Synthesis, molecular structure, multiple interactions and chemical reactivity analysis of a novel ethyl 2-cyano-3-[5-(hydrazinooxalyl–hydrazonomethyl)-1H-pyrrol-2-yl]-acrylate and its dimer: A combined experimental and theoretical (DFT and QTAIM) approach

Abstract

A detailed spectroscopic analyses of a newly synthesized ethyl 2-cyano-3-[5-(hydrazinooxalyl–hydrazonomethyl)-1H-pyrrol-2-yl]-acrylate (3) have been carried out using 1H and 13C NMR, UV–Visible, FT-IR and mass spectroscopic techniques. All the quantum chemical calculations have been carried out using DFT level of theory, B3LYP functional and 6-31G(d,p) as basis set.

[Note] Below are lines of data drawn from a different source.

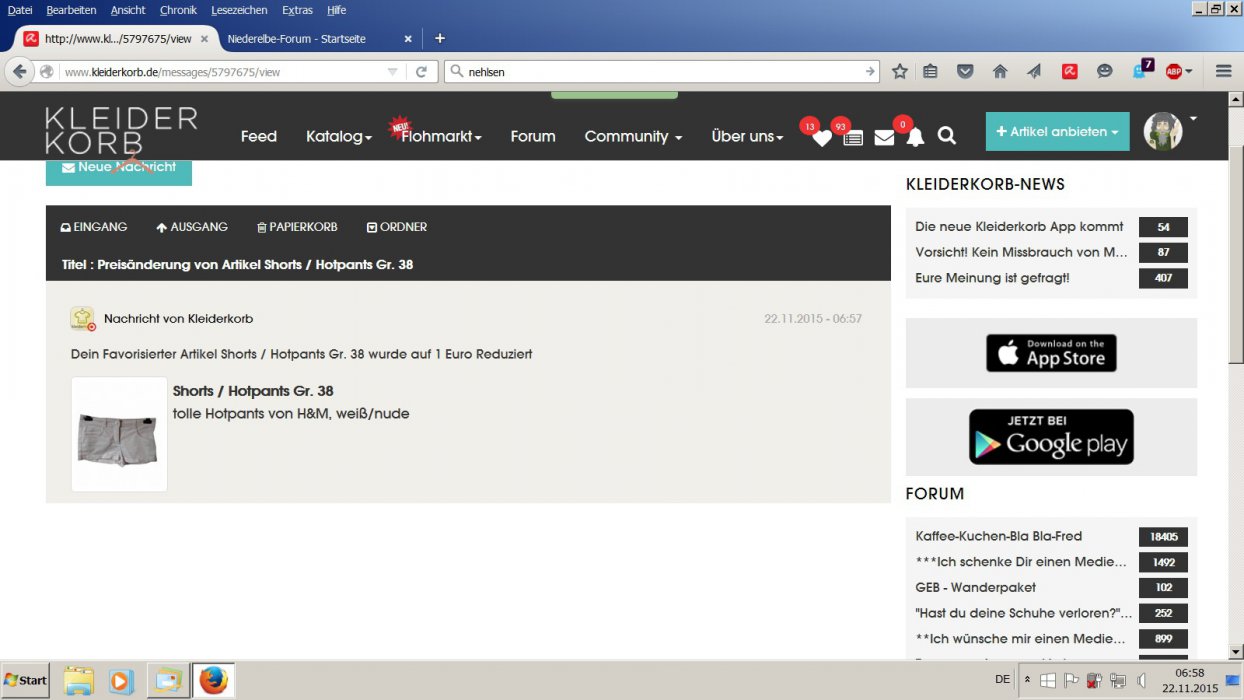Click the Download on the App Store badge
The image size is (1244, 700).
[x=1051, y=353]
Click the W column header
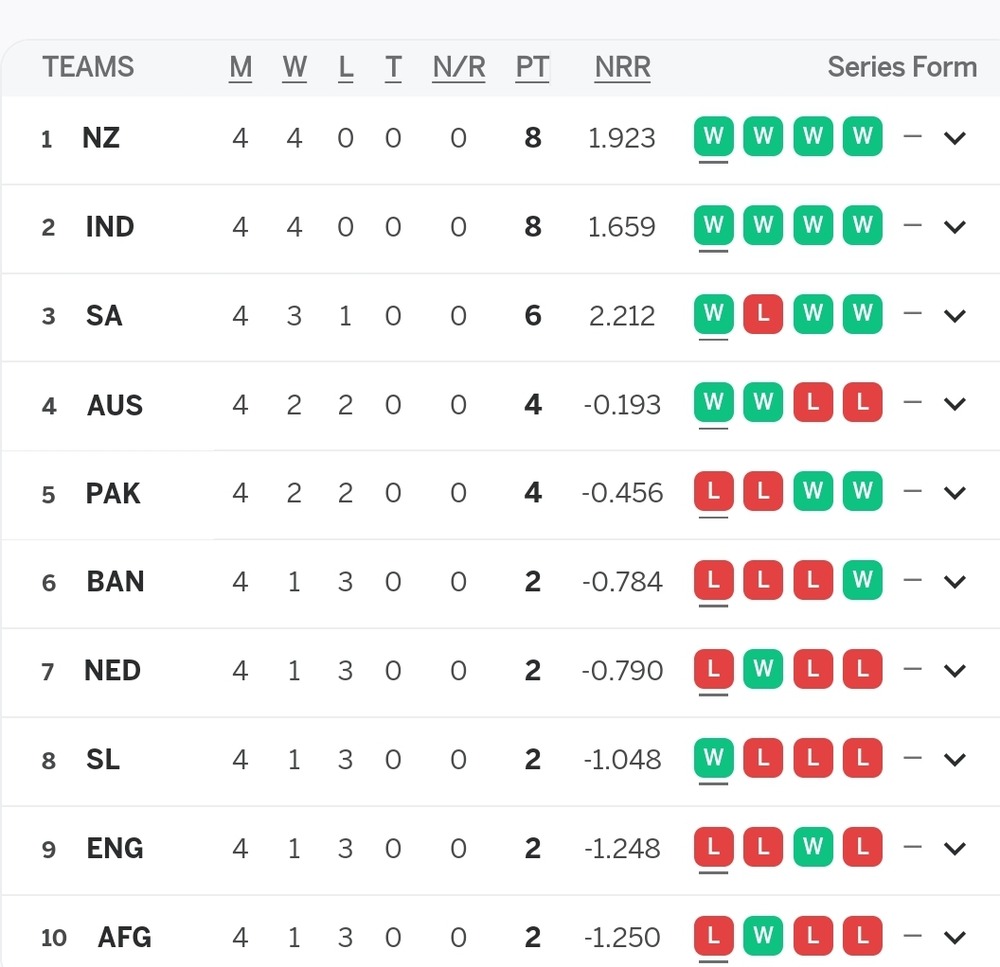 [294, 67]
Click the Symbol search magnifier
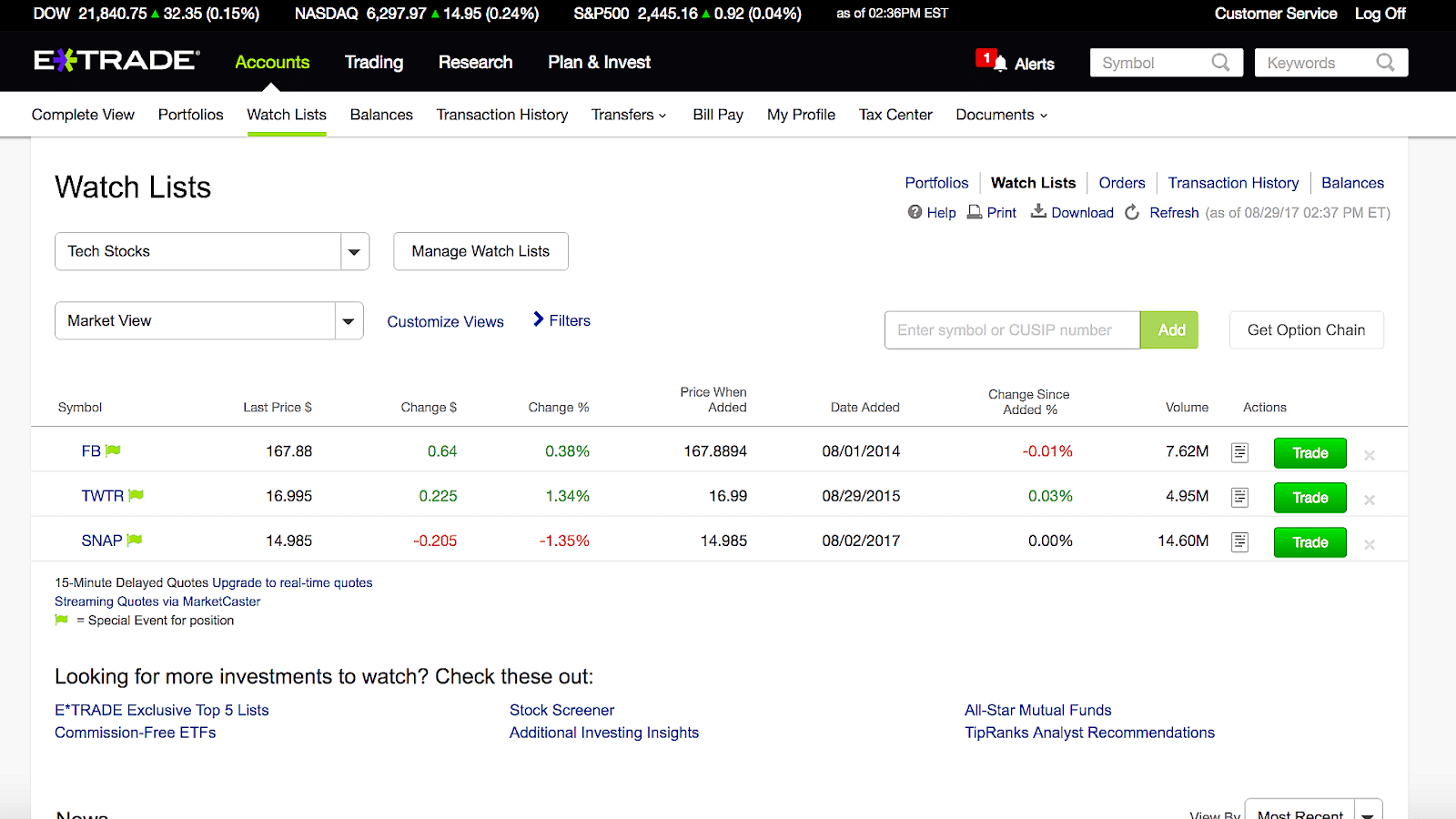 pyautogui.click(x=1222, y=62)
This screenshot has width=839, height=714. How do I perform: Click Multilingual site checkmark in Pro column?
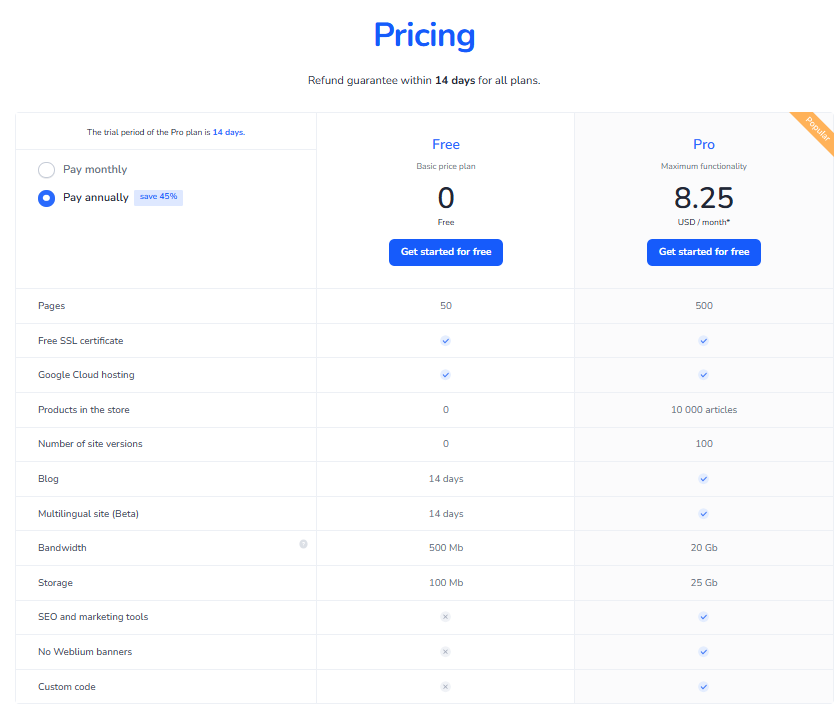click(703, 513)
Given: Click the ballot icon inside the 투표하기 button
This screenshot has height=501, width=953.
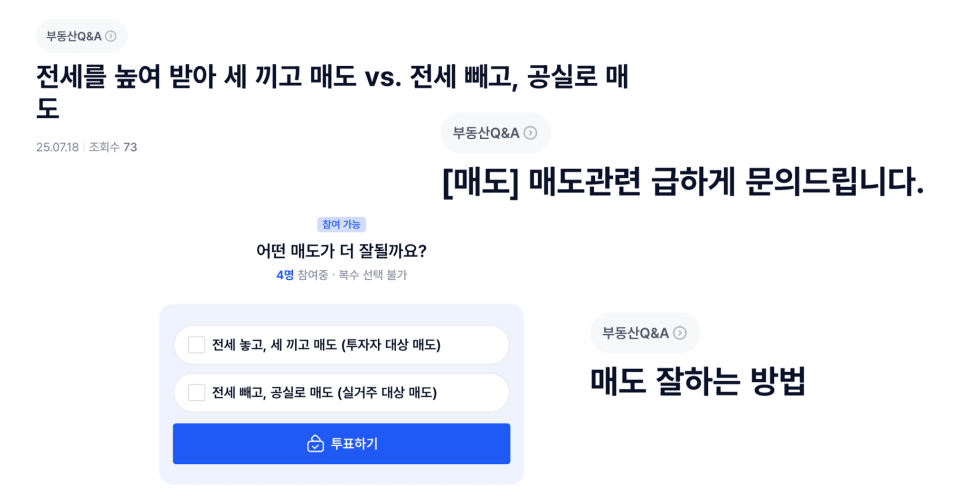Looking at the screenshot, I should [x=315, y=443].
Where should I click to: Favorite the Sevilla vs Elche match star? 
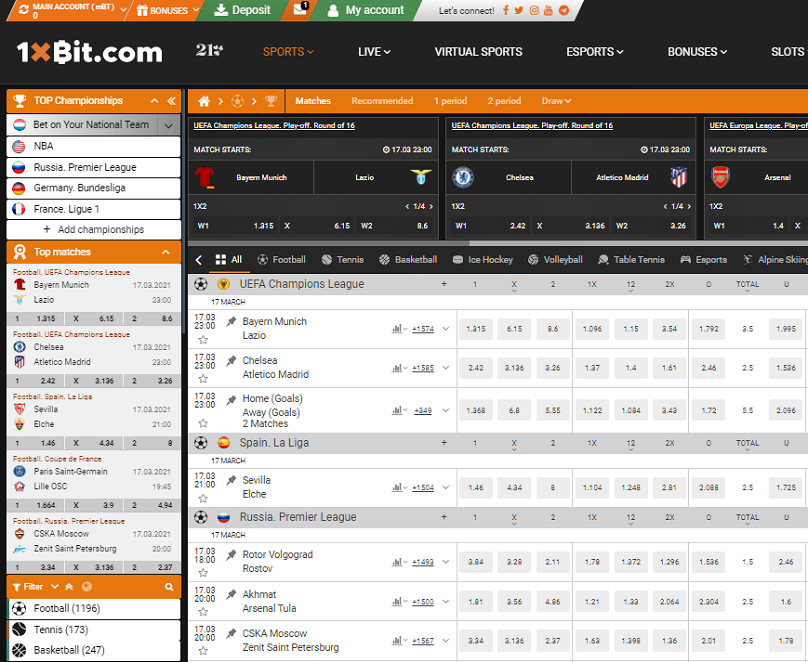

The 1H and 13C NMR chemical shifts are calculated using gauge including atomic orbitals (GIAOs) approach in DMSO-d6. TD-DFT is used to calculate the energy (E), oscillatory strength (f) and wavelength absorption maxima (λmax) of various electronic transitions and their nature within molecule. Natural bond orbital (NBO) analysis is carried out to investigate the various intra and intermolecular interactions in dimer and their corresponding second order stabilization energy (E(2)). A combined theoretical and experimental vibrational analysis confirms the existence of dimer and the binding energy of dimer is calculated as 9.21kcal/mol using DFT calculations. To determine the energy and nature of different interactions topological parameters at bond critical points (BCPs) have been analyzed by Bader’s ‘atoms in molecules’ (AIMs) theory in detail. Electrophilic charge transfer (ECT) is calculated to investigate the relative electrophilic or nucleophilic behavior of reactant molecules involved in chemical reaction. Global electrophilicity index (ω=5.5836eV) shows that title molecule (3) is a strong electrophile. The local reactivity descriptors such as Fukui functions (fk+,fk-), local softness (sk+,sk-) and electrophilicity indices (ωk+,ωk-) analyses are performed to determine the reactive sites within molecule.